**Problem:**
Rewrite the lines below, swapping "sidebar" for "side panel" wherever it appears and leaving everything else unchanged.

**Supplied data:**

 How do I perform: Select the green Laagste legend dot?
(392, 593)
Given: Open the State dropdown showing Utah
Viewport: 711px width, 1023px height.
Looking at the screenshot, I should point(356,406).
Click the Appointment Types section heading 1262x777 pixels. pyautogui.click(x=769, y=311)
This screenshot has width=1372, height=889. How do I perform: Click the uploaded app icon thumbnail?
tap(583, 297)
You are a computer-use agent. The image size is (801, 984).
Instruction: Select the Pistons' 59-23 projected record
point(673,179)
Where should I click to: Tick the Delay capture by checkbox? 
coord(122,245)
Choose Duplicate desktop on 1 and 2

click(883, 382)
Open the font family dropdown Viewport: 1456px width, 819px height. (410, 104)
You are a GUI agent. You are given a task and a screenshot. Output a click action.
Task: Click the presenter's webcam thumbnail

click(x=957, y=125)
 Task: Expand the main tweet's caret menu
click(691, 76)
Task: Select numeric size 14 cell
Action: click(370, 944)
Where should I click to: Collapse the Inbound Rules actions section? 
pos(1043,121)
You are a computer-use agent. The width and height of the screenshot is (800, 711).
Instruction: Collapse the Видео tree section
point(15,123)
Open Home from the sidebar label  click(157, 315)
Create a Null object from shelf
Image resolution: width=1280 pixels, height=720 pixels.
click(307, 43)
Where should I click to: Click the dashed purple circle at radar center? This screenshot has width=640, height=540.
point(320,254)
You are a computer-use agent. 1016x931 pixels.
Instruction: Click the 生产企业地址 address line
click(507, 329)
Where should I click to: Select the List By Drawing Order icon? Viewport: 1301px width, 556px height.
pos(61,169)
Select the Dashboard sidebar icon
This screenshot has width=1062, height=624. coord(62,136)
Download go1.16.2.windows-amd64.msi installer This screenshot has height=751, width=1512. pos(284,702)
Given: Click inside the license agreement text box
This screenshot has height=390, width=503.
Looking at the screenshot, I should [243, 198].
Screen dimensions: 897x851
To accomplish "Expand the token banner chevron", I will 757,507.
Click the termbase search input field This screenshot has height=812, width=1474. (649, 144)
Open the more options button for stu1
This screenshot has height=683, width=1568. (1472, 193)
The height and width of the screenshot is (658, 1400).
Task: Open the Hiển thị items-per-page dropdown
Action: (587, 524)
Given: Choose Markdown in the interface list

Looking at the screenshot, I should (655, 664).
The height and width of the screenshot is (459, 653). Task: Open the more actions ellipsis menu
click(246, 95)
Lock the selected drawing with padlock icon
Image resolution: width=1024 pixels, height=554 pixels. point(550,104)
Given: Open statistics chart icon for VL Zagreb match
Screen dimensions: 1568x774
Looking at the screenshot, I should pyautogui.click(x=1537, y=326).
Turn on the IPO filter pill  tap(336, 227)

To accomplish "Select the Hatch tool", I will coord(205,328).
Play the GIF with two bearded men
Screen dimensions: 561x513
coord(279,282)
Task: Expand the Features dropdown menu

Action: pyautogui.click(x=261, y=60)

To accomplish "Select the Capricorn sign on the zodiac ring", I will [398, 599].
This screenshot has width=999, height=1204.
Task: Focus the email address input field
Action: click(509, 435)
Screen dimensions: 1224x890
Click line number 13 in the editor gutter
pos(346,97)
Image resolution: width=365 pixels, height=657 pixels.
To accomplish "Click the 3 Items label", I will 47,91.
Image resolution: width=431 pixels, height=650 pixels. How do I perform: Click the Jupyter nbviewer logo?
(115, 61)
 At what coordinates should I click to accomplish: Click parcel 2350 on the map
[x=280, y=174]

**Solved problem:**
 How do I perform: Select the green Laagste legend dot?
(392, 593)
Given: Open the State dropdown showing Utah
Viewport: 711px width, 1023px height.
Looking at the screenshot, I should point(356,406).
Click the Appointment Types section heading 1262x777 pixels. pyautogui.click(x=769, y=311)
This screenshot has width=1372, height=889. How do I perform: Click the uploaded app icon thumbnail?
tap(583, 297)
You are a computer-use agent. The image size is (801, 984).
Instruction: Select the Pistons' 59-23 projected record
point(673,179)
Where should I click to: Tick the Delay capture by checkbox? 
coord(122,245)
Choose Duplicate desktop on 1 and 2

click(883, 382)
Open the font family dropdown Viewport: 1456px width, 819px height. (410, 104)
You are a GUI agent. You are given a task and a screenshot. Output a click action.
Task: Click the presenter's webcam thumbnail

click(x=957, y=125)
 Task: Expand the main tweet's caret menu
click(691, 76)
Task: Select numeric size 14 cell
Action: click(370, 944)
Where should I click to: Collapse the Inbound Rules actions section? 
pos(1043,121)
You are a computer-use agent. The width and height of the screenshot is (800, 711).
Instruction: Collapse the Видео tree section
point(15,123)
Open Home from the side panel label  click(157, 315)
Create a Null object from shelf
Image resolution: width=1280 pixels, height=720 pixels.
click(307, 43)
Where should I click to: Click the dashed purple circle at radar center? This screenshot has width=640, height=540.
point(320,254)
You are a computer-use agent. 1016x931 pixels.
Instruction: Click the 生产企业地址 address line
click(507, 329)
Where should I click to: Select the List By Drawing Order icon? Viewport: 1301px width, 556px height.
pos(61,169)
Select the Dashboard side panel icon
This screenshot has width=1062, height=624. coord(62,136)
Download go1.16.2.windows-amd64.msi installer This screenshot has height=751, width=1512. pos(284,702)
Given: Click inside the license agreement text box
This screenshot has height=390, width=503.
Looking at the screenshot, I should [243, 198].
Screen dimensions: 897x851
To accomplish "Expand the token banner chevron", I will 757,507.
Click the termbase search input field This screenshot has height=812, width=1474. (649, 144)
Open the more options button for stu1
This screenshot has height=683, width=1568. (1472, 193)
The height and width of the screenshot is (658, 1400).
Task: Open the Hiển thị items-per-page dropdown
Action: (587, 524)
Given: Choose Markdown in the interface list

Looking at the screenshot, I should (655, 664).
The height and width of the screenshot is (459, 653). Task: Open the more actions ellipsis menu
click(246, 95)
Lock the selected drawing with padlock icon
Image resolution: width=1024 pixels, height=554 pixels. point(550,104)
Given: Open statistics chart icon for VL Zagreb match
Screen dimensions: 1568x774
Looking at the screenshot, I should pyautogui.click(x=1537, y=326).
Turn on the IPO filter pill  tap(336, 227)

To accomplish "Select the Hatch tool", I will coord(205,328).
Play the GIF with two bearded men
Screen dimensions: 561x513
coord(279,282)
Task: Expand the Features dropdown menu

Action: pyautogui.click(x=261, y=60)

To accomplish "Select the Capricorn sign on the zodiac ring", I will [398, 599].
This screenshot has width=999, height=1204.
Task: Focus the email address input field
Action: click(509, 435)
Screen dimensions: 1224x890
Click line number 13 in the editor gutter
pos(346,97)
Image resolution: width=365 pixels, height=657 pixels.
To accomplish "Click the 3 Items label", I will 47,91.
Image resolution: width=431 pixels, height=650 pixels. How do I perform: Click the Jupyter nbviewer logo?
(115, 61)
 At what coordinates should I click to accomplish: Click parcel 2350 on the map
[x=280, y=174]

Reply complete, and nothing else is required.